Dataset entries
★ ★ ★
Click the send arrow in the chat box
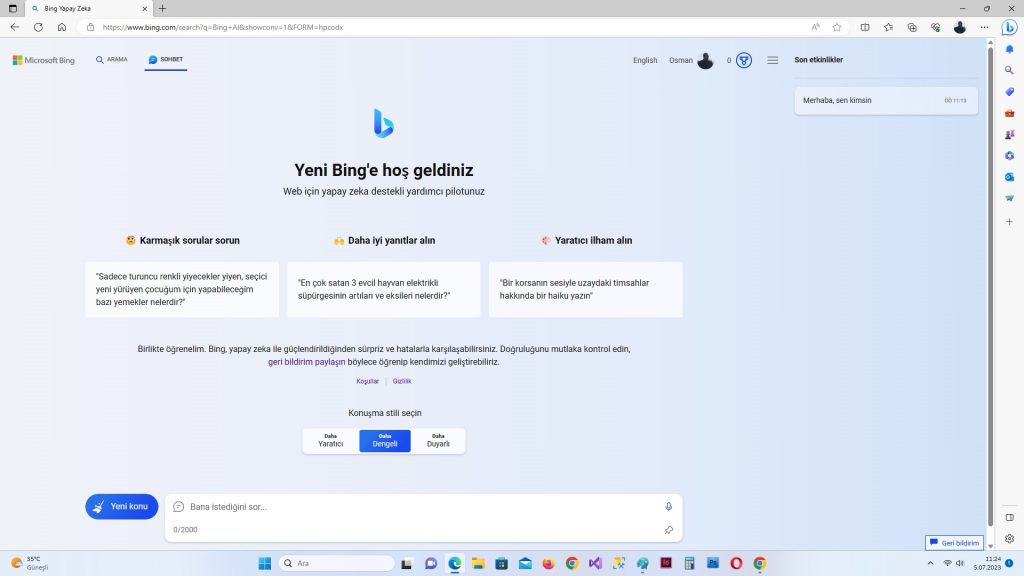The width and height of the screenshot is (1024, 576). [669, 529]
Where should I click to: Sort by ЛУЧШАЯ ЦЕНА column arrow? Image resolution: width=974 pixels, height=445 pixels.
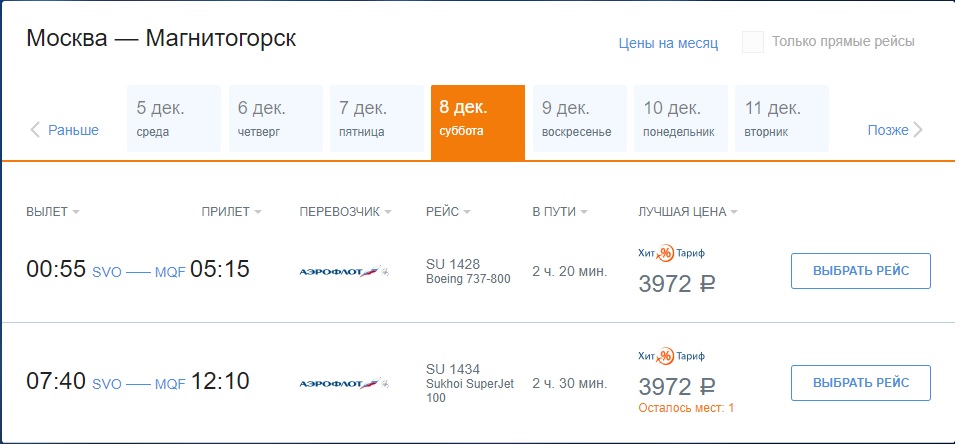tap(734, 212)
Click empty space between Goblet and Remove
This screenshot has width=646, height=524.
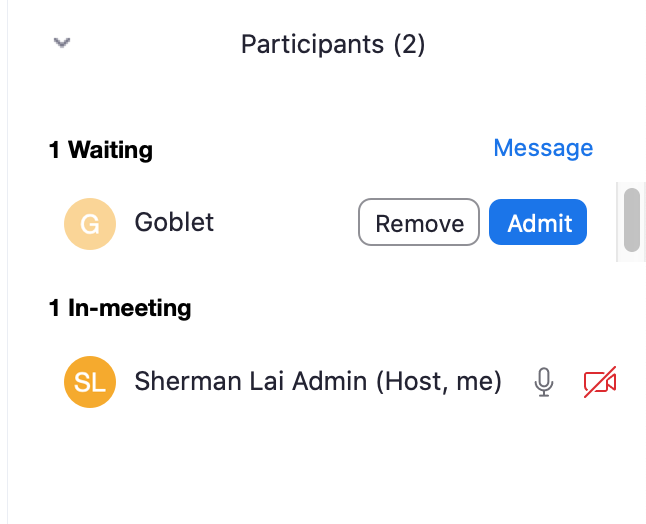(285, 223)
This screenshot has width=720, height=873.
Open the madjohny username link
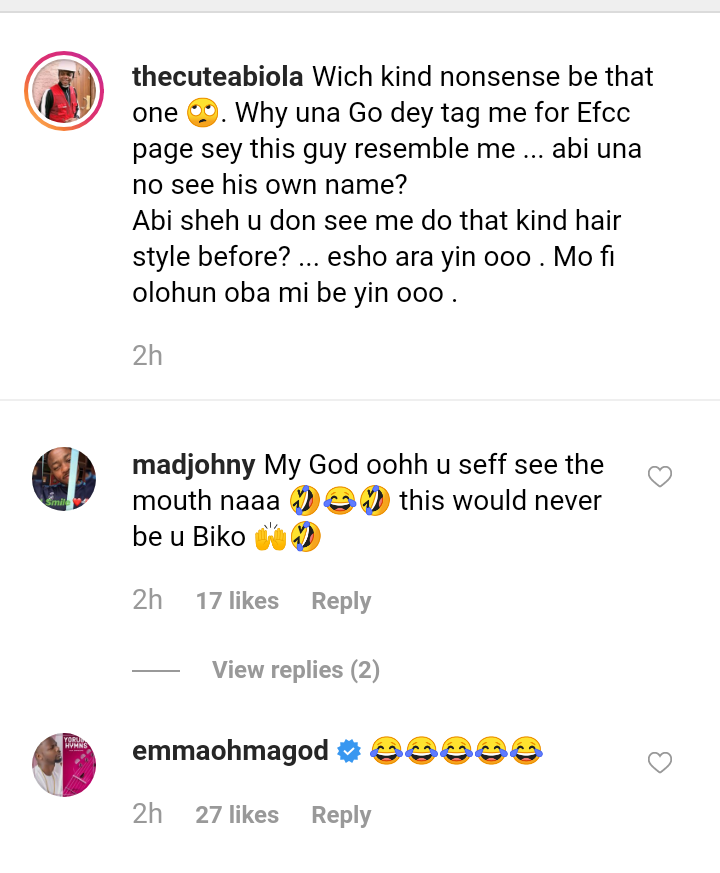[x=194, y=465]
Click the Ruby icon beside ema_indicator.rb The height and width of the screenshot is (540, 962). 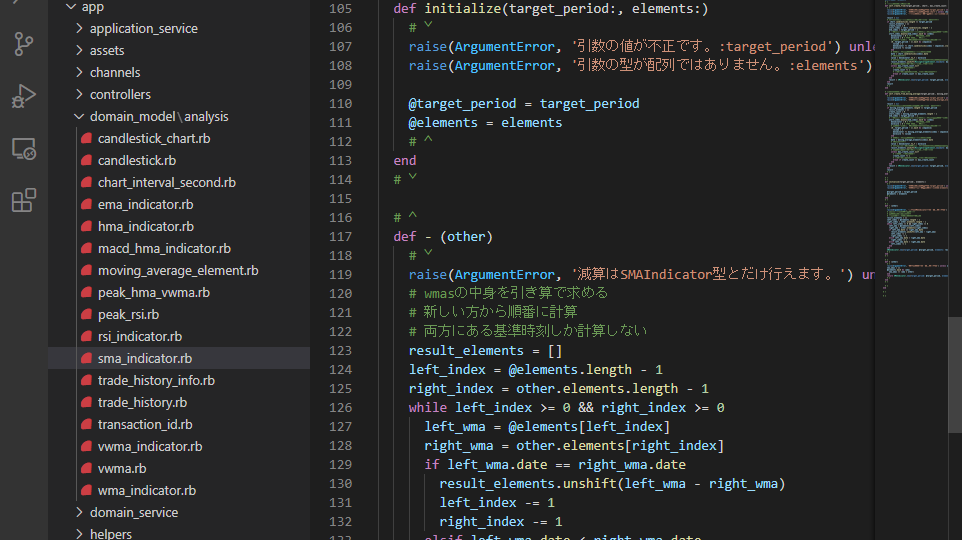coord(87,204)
★ ★ ★
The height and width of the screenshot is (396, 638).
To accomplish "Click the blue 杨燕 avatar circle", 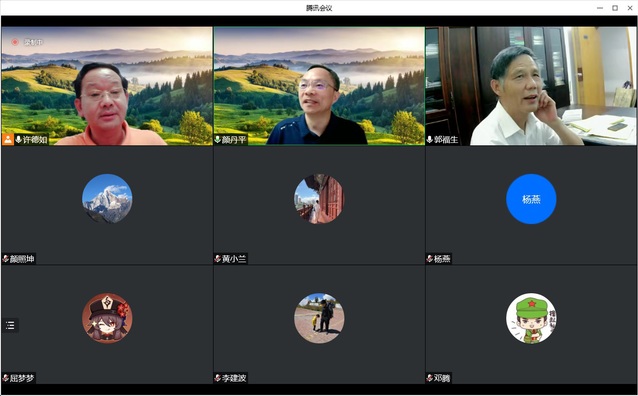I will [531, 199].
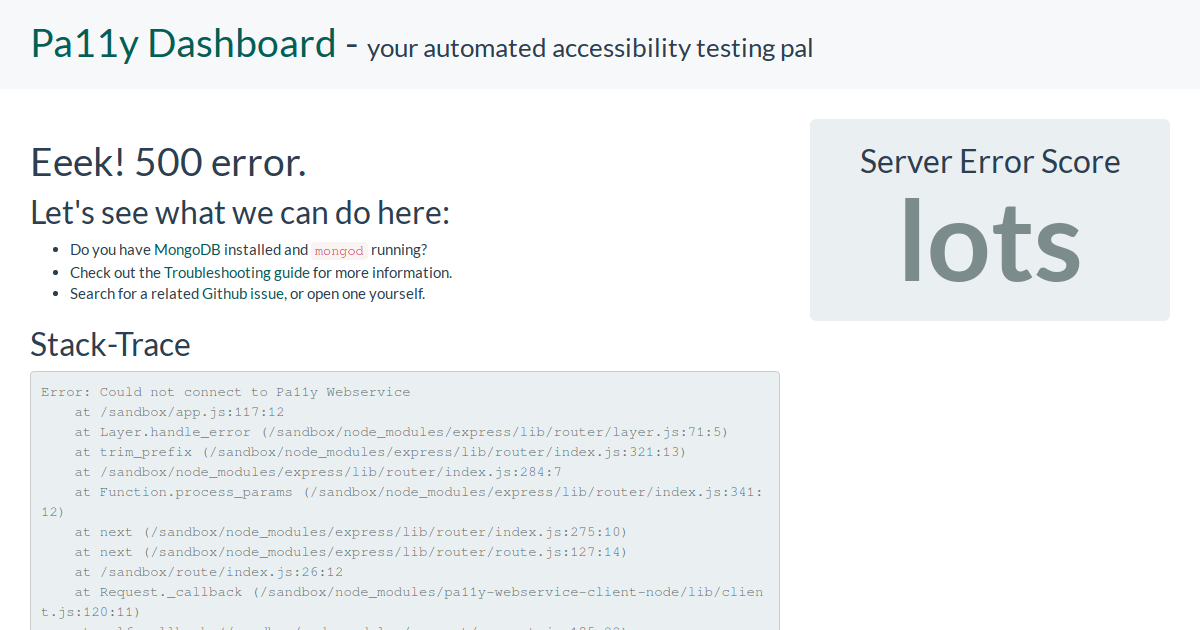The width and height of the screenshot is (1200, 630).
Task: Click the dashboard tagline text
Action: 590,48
★ ★ ★
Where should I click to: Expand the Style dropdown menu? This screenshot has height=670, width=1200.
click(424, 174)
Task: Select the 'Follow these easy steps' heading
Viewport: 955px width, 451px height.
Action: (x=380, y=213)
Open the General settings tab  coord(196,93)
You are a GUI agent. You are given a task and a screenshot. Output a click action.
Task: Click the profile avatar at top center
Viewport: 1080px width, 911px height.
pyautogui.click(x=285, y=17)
★ ★ ★
◆ Exercise aim: Above are some records; extract exactly the lines from the one containing "Click the send arrow in the chat box" through the one containing "Click empty space between Goblet and Remove" and drop the pictures.

◆ Task answer:
Click the send arrow in the chat box
The width and height of the screenshot is (1024, 576). [669, 529]
Where should I click to: Sort by ЛУЧШАЯ ЦЕНА column arrow? Image resolution: width=974 pixels, height=445 pixels.
tap(734, 212)
Click empty space between Goblet and Remove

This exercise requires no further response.